## EXERCISE MATERIAL
========
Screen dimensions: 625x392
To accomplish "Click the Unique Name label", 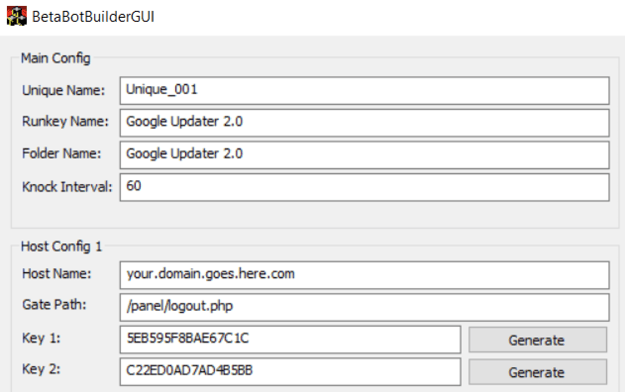I will pyautogui.click(x=63, y=91).
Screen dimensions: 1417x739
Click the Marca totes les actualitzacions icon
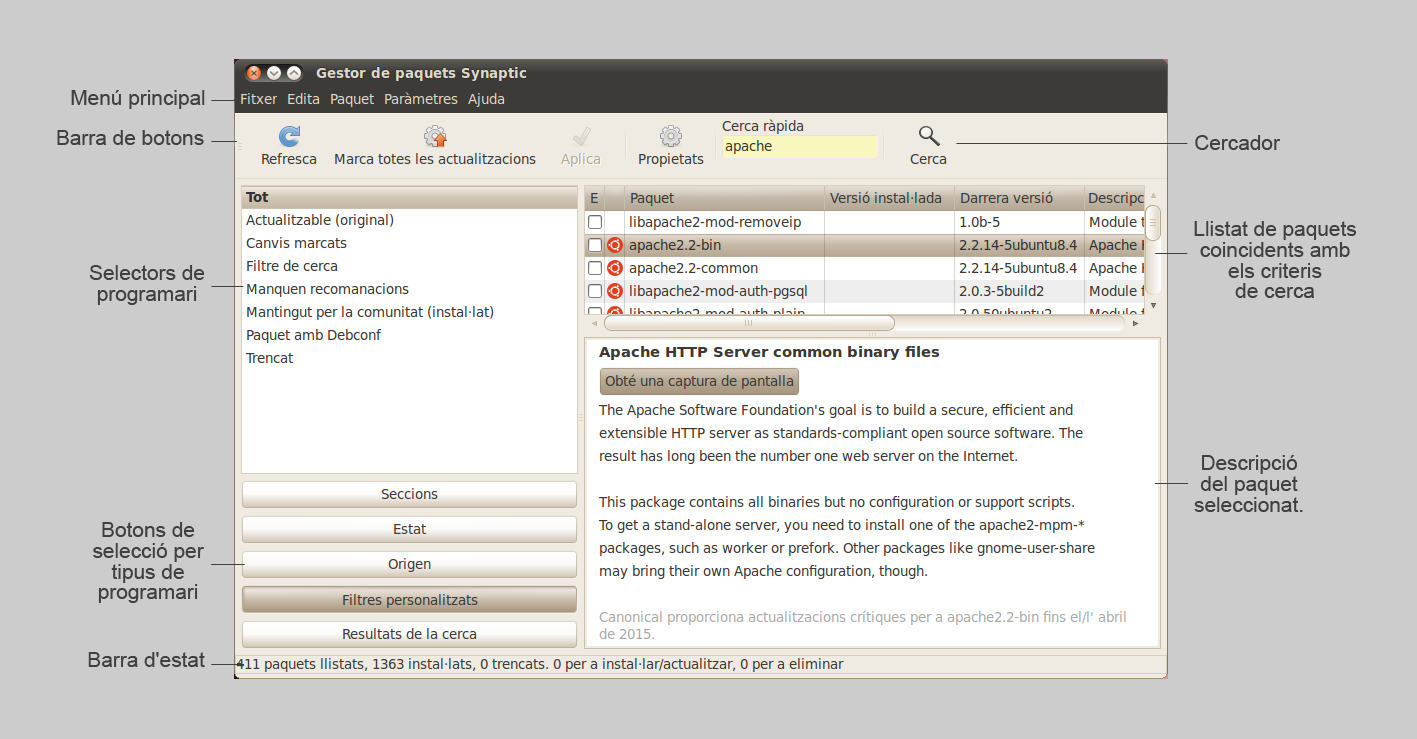tap(435, 137)
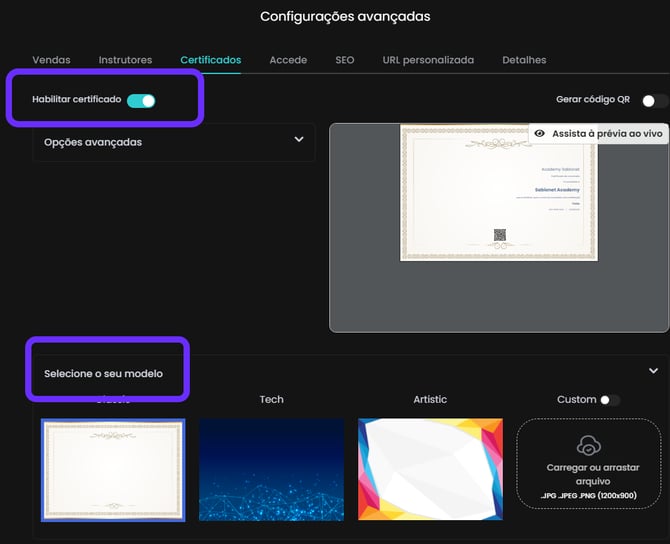Switch to the Vendas tab

(51, 60)
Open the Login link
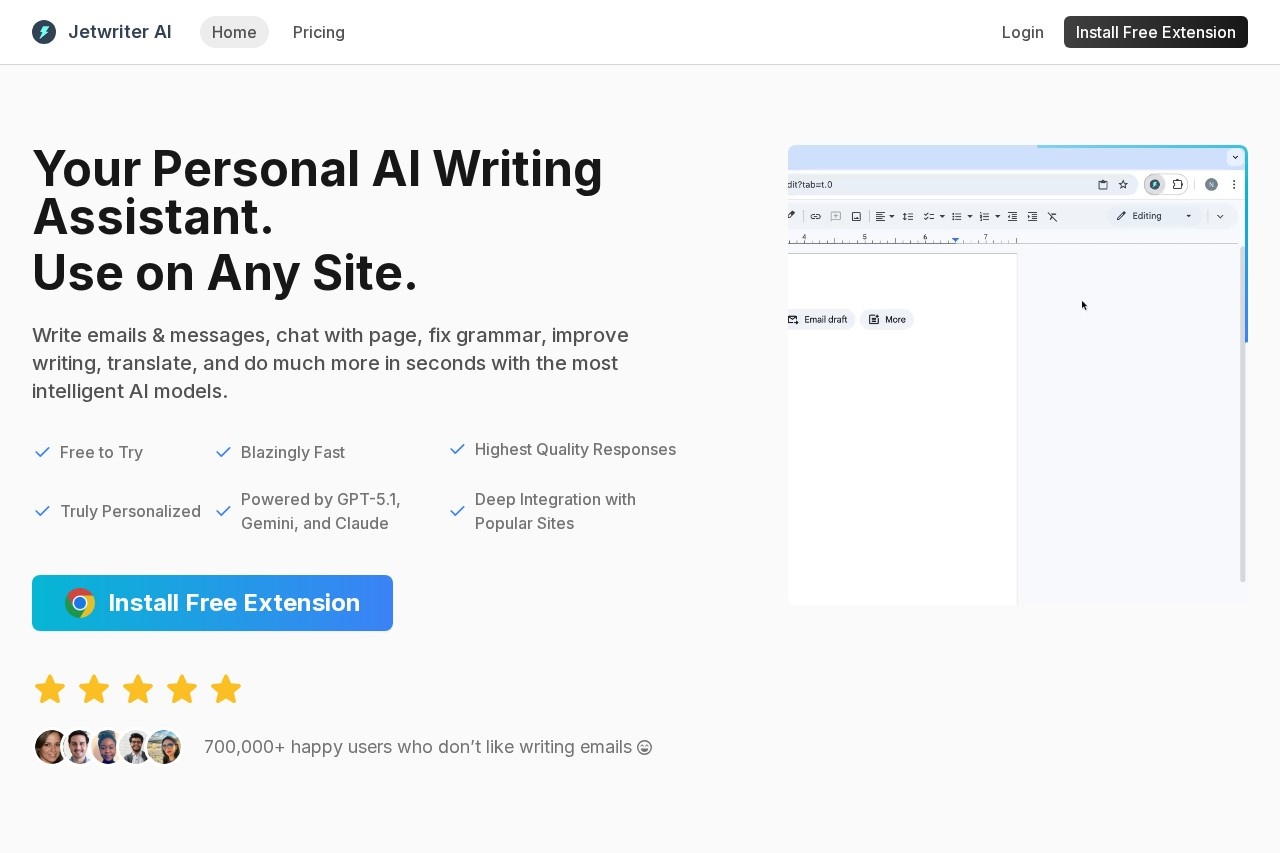This screenshot has width=1280, height=853. [x=1022, y=32]
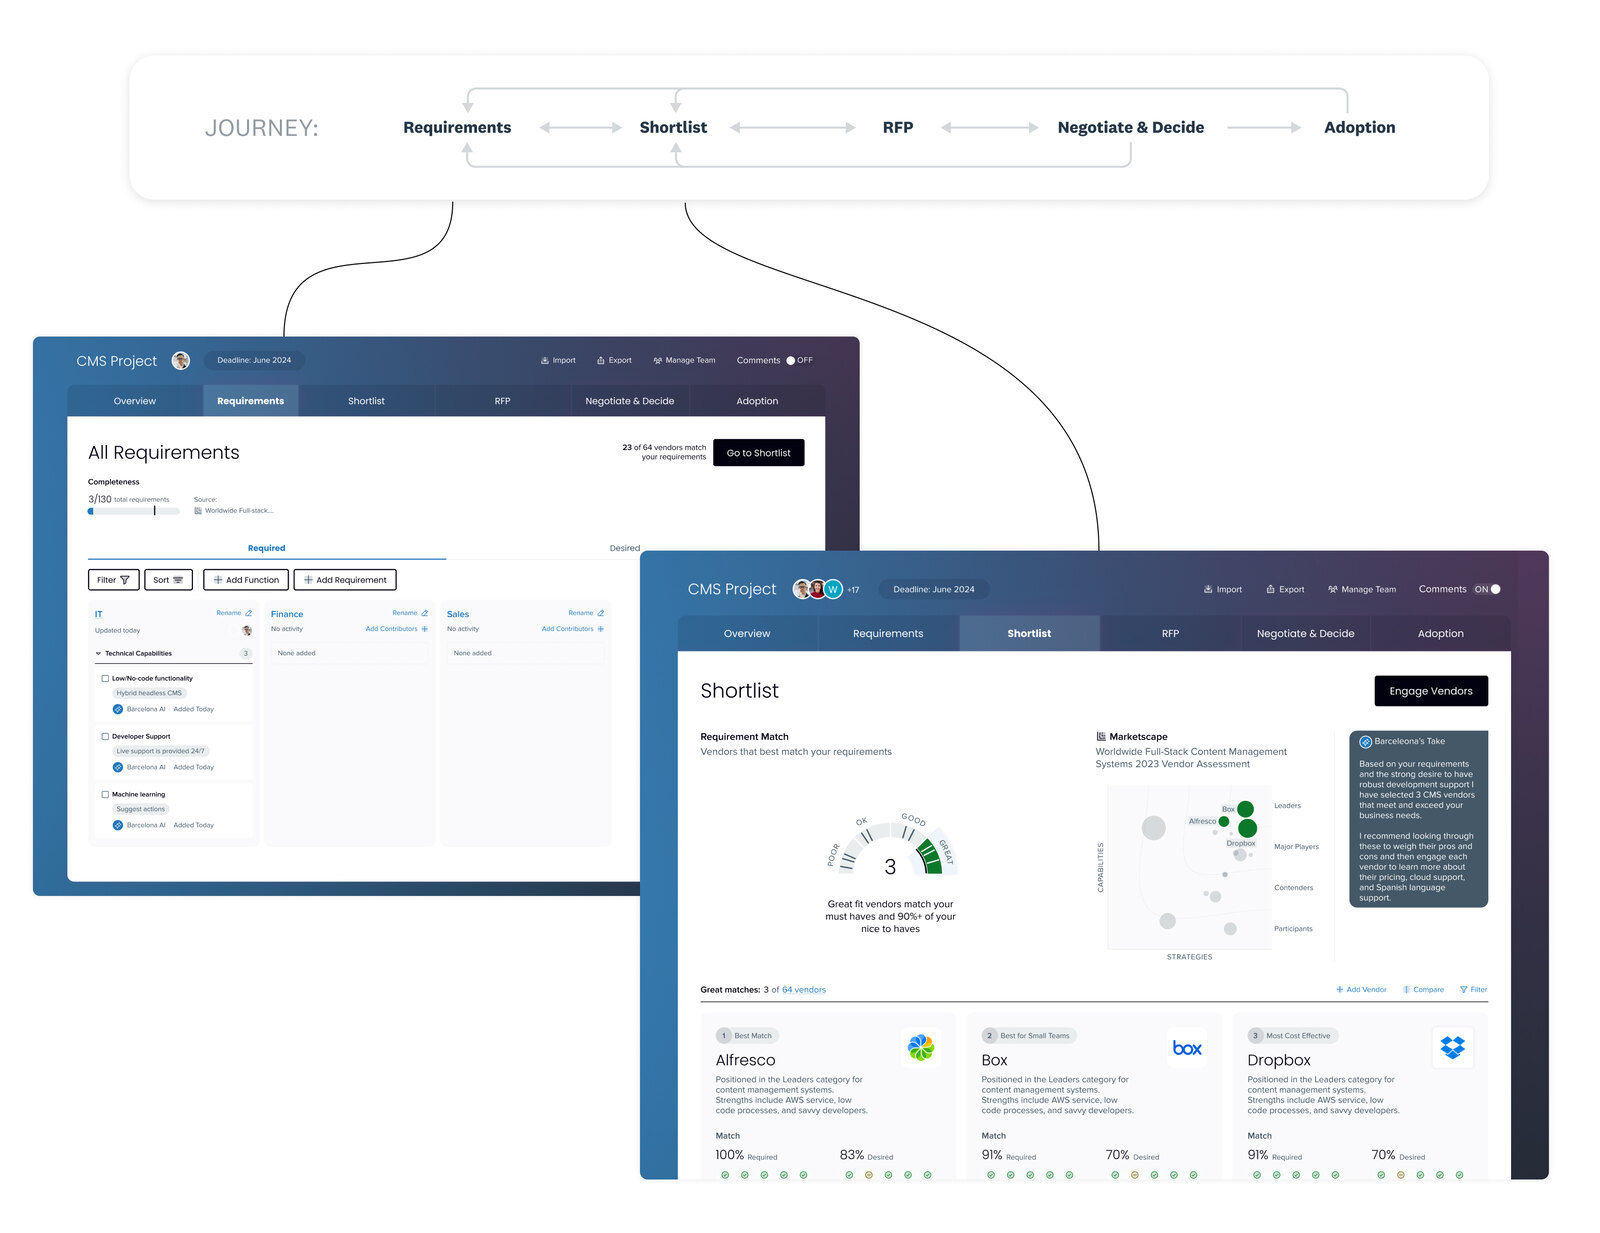Check the Developer Support checkbox
Viewport: 1600px width, 1233px height.
pos(105,736)
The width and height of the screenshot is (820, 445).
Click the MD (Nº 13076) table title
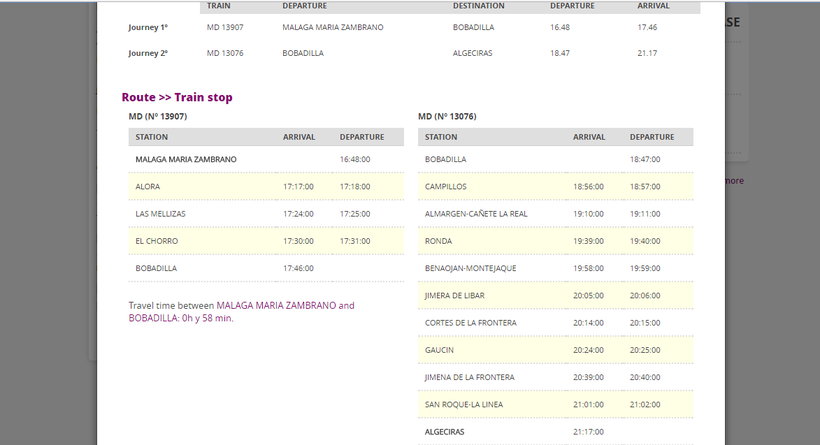447,117
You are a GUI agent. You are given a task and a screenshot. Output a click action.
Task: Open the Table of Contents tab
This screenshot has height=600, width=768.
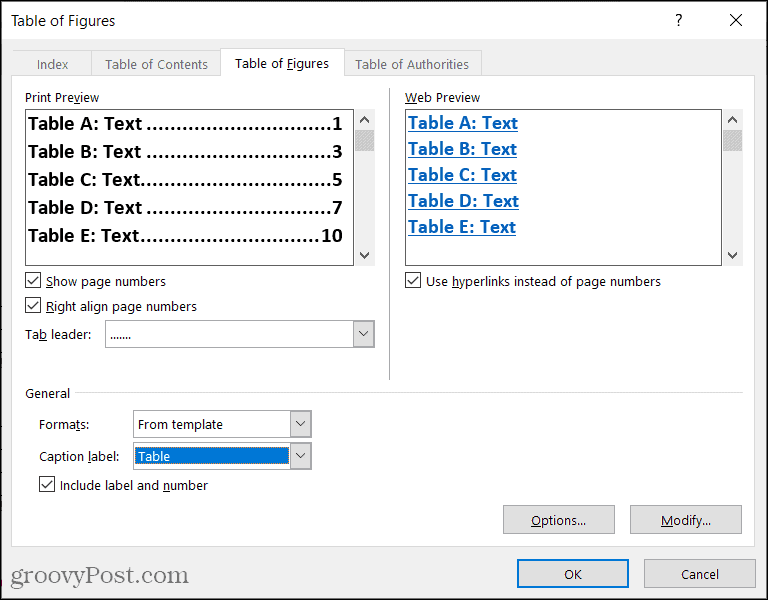coord(157,64)
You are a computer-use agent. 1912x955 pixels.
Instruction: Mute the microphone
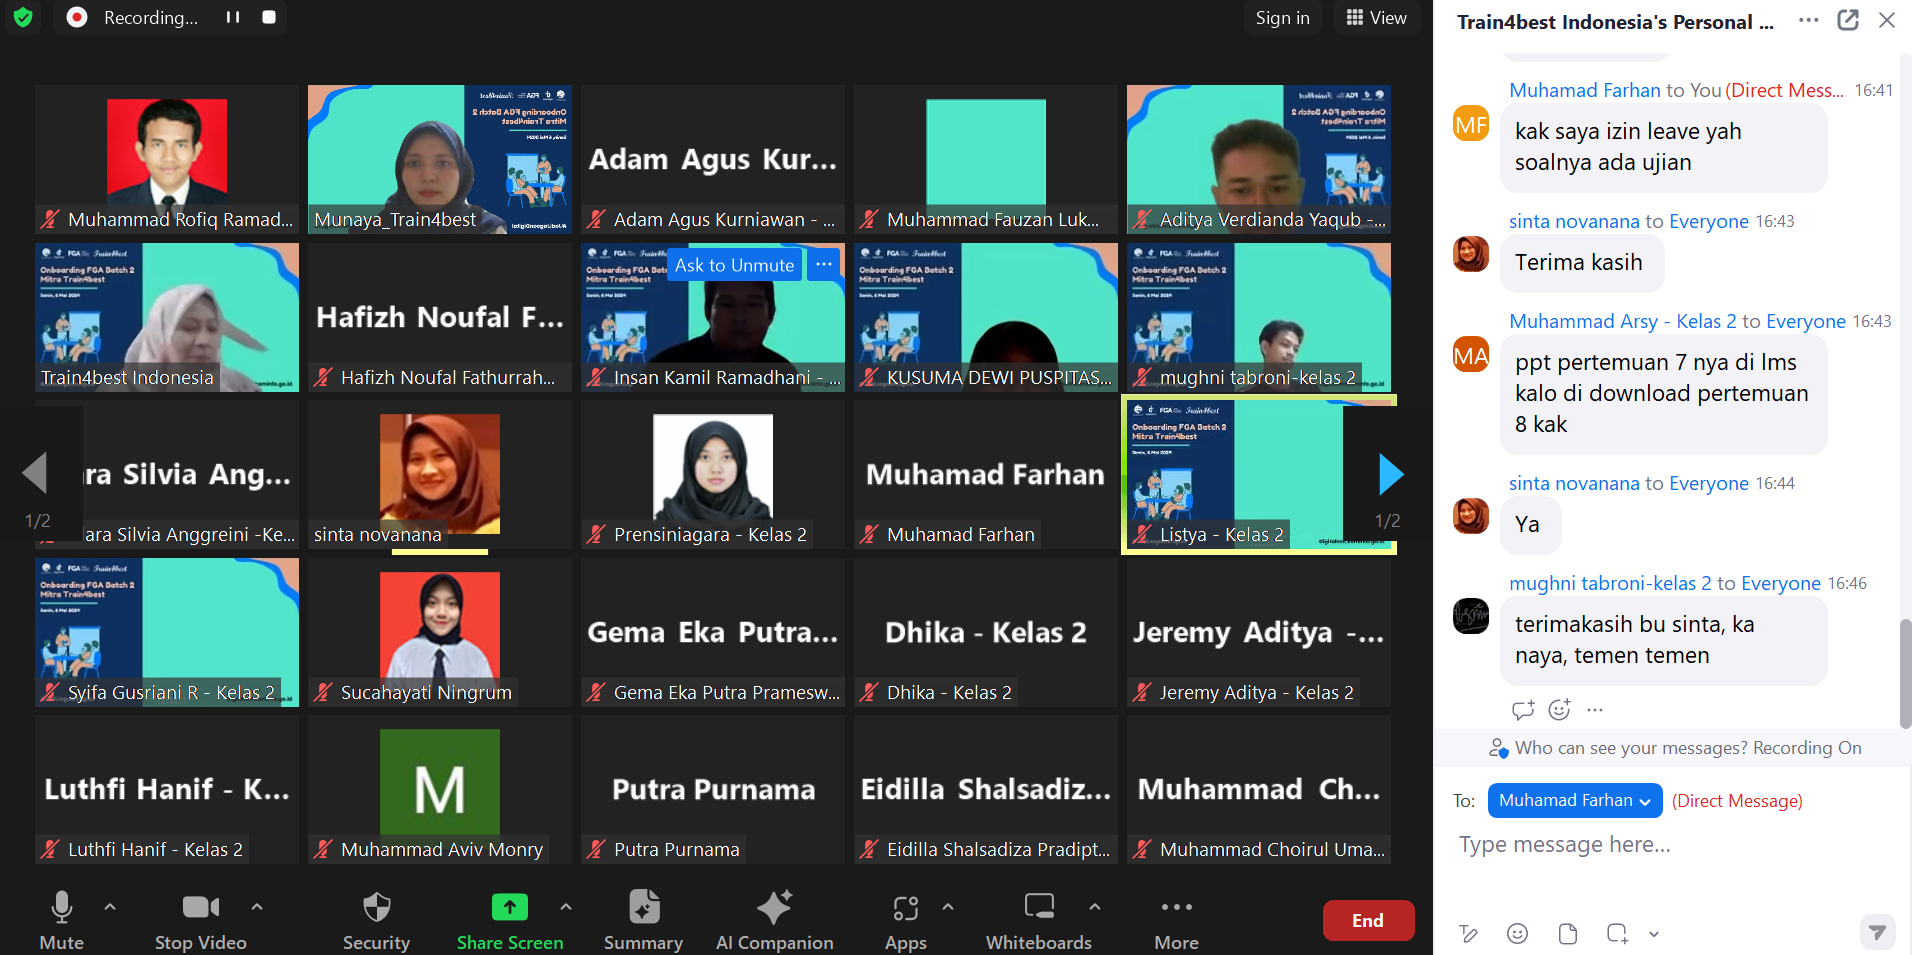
========
## ACTIVITY
Your copy must consist solely of the lines from the one containing "You are a computer-use" through the final line of the material above, transcribed exactly, with the pictures left out.

## OUTPUT FOR THIS EXERCISE
You are a computer-use agent. 1912x955 pixels.
Instruction: Mute the microphone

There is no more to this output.